* Start *
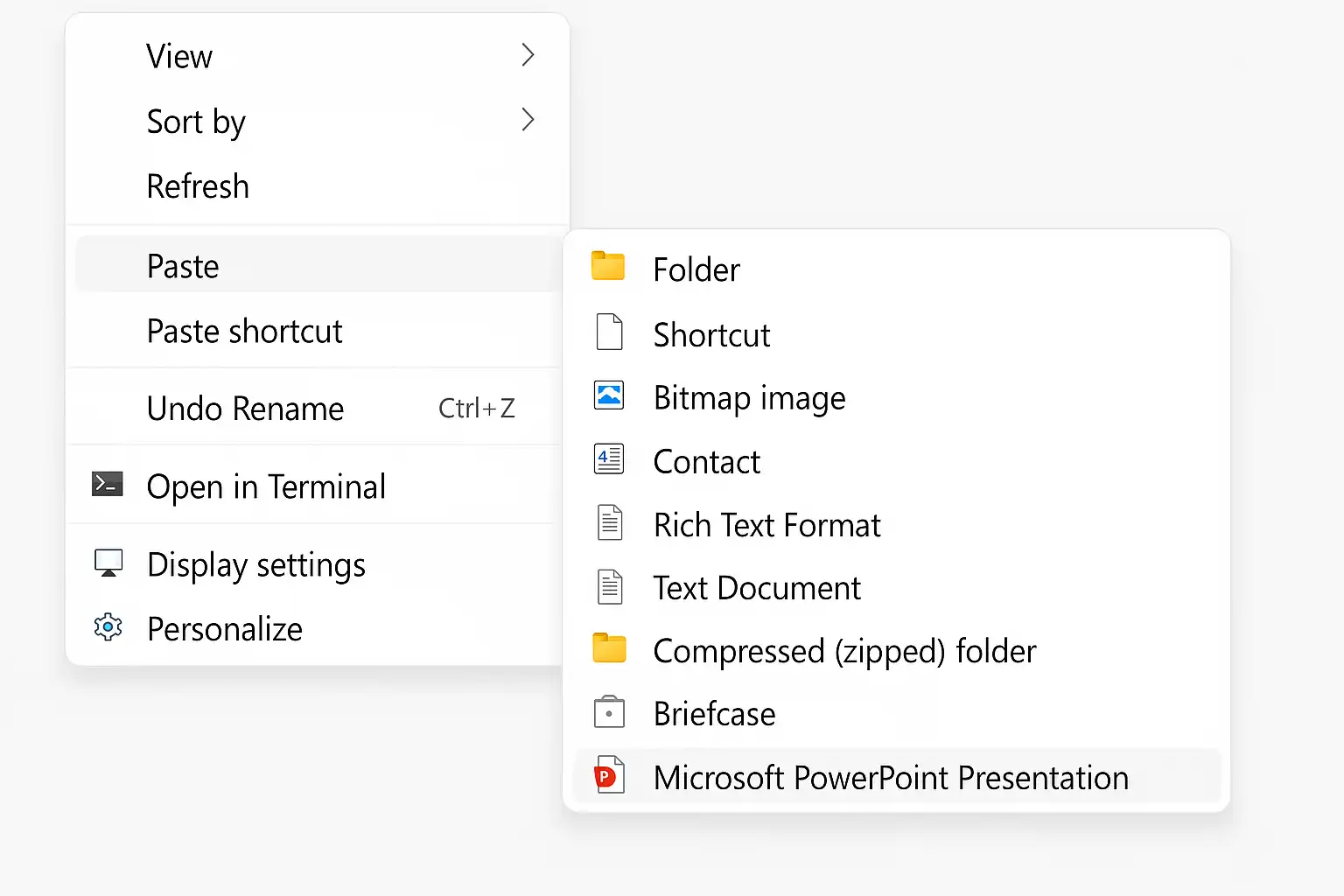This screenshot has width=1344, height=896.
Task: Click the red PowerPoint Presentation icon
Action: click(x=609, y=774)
* End *
* Start *
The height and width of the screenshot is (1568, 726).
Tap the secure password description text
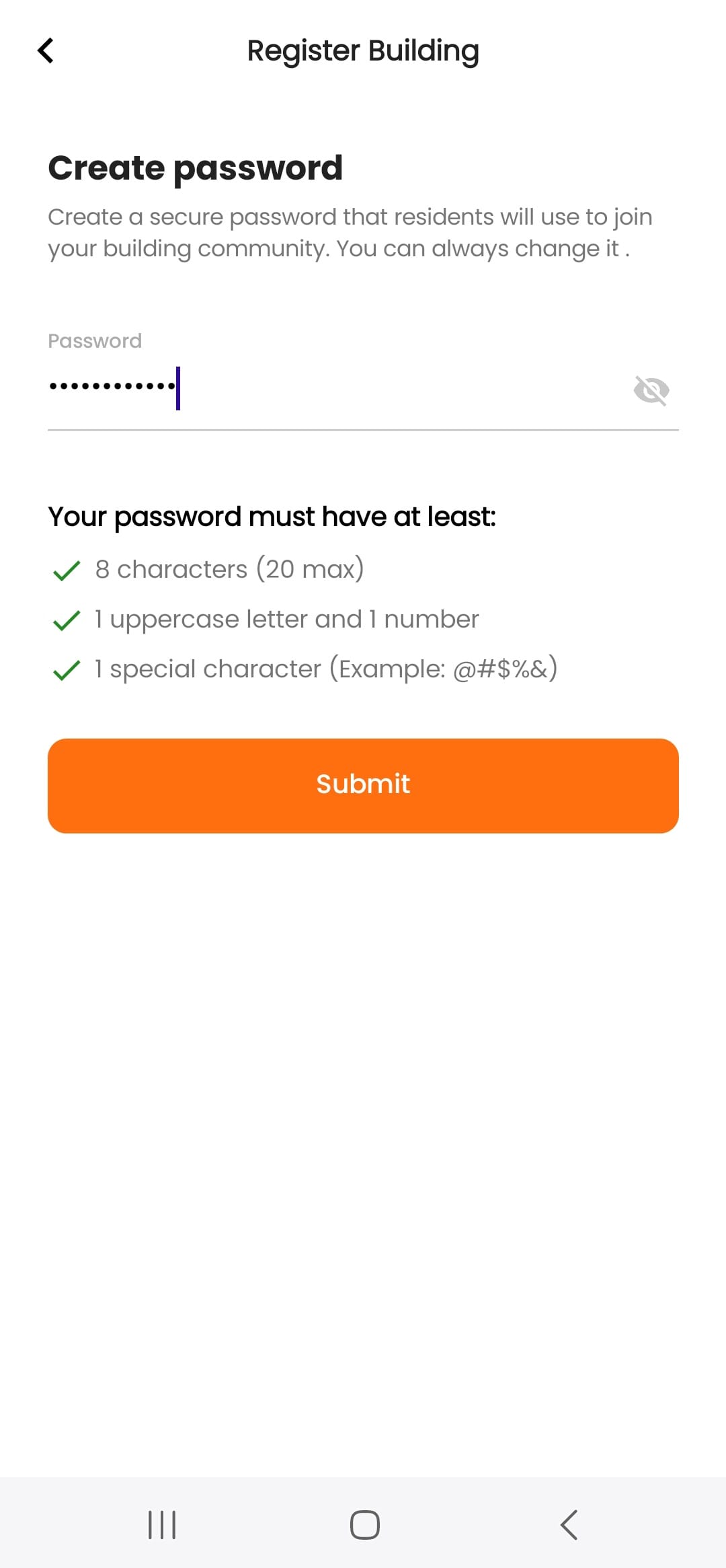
* End *
Rewrite the lines of the records from the line containing "The height and" through the line containing "Tap the secure password description text", changing "secure" to "strong" and keeping everything else the same.

[Correct answer]
The height and width of the screenshot is (1568, 726).
Tap the strong password description text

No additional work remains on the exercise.